— begin Document passage —

In previous steps we calculated $71.4\text{ mL}$ of vinegar is required to completely react with $5g$ of sodium bicarbonate.  But when $50\text{ mL}$ of vinegar is used, all of them are readily consumed by bicarbonate that none of them is left in the reaction.  Thus obviously  vinegar is the limiting reagent $50mL$ of vinegar is reacted with $5g$ of sodium bicarbonate.

(e)

Interpretation Introduction

Interpretation:

Quantity of $C{O}_2$ is generated in the reaction between acetic acid and sodium bicarbonate has to be calculated in liters given the conditions are $P=1\text{ bar, T=300K}\text{.}$  the pressure generated to pop the cork out of the bottle has to calculated.

— end Document passage —
— begin Dataset extract —

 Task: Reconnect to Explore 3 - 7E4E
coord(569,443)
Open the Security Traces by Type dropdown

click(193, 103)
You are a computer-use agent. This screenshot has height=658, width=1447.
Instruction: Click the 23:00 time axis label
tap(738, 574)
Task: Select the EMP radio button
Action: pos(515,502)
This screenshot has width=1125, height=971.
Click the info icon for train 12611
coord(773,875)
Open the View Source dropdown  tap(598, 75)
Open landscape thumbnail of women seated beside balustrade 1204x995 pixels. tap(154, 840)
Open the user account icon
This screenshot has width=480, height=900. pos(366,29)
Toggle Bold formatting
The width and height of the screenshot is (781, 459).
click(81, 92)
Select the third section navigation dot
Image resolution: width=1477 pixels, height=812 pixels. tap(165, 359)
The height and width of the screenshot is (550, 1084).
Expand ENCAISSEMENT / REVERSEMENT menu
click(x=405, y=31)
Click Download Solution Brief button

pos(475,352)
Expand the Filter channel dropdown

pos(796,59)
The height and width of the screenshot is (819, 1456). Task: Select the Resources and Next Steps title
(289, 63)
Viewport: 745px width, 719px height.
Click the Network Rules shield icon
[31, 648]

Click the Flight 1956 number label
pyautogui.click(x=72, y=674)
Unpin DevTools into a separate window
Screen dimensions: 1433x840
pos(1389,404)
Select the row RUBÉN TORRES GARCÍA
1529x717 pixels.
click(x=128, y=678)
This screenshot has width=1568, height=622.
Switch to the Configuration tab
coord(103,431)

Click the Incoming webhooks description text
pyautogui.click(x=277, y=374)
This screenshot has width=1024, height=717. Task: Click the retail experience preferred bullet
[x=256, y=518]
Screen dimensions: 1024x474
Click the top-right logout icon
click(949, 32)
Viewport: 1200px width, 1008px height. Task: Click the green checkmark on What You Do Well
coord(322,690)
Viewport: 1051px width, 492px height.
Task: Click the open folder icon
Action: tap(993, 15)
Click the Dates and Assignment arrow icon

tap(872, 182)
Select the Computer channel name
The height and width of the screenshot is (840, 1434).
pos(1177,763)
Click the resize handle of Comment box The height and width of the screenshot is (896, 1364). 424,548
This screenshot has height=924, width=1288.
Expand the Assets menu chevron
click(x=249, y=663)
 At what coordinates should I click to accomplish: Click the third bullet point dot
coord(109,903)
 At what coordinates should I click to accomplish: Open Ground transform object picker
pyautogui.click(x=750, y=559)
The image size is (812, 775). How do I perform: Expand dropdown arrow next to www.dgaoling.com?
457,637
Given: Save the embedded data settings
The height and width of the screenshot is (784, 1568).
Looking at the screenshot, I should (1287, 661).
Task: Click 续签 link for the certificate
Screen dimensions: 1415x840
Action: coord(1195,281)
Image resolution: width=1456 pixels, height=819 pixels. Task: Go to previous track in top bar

— end Dataset extract —

- Do this -
Revise the stretch of the limiting-reagent passage from "In previous steps" through "reacted with $5g$ of sodium bicarbonate.", putting "baking soda" in place of "sodium bicarbonate". Nothing here depends on the records.

- Correct result -
In previous steps we calculated $71.4\text{ mL}$ of vinegar is required to completely react with $5g$ of baking soda.  But when $50\text{ mL}$ of vinegar is used, all of them are readily consumed by bicarbonate that none of them is left in the reaction.  Thus obviously  vinegar is the limiting reagent $50mL$ of vinegar is reacted with $5g$ of baking soda.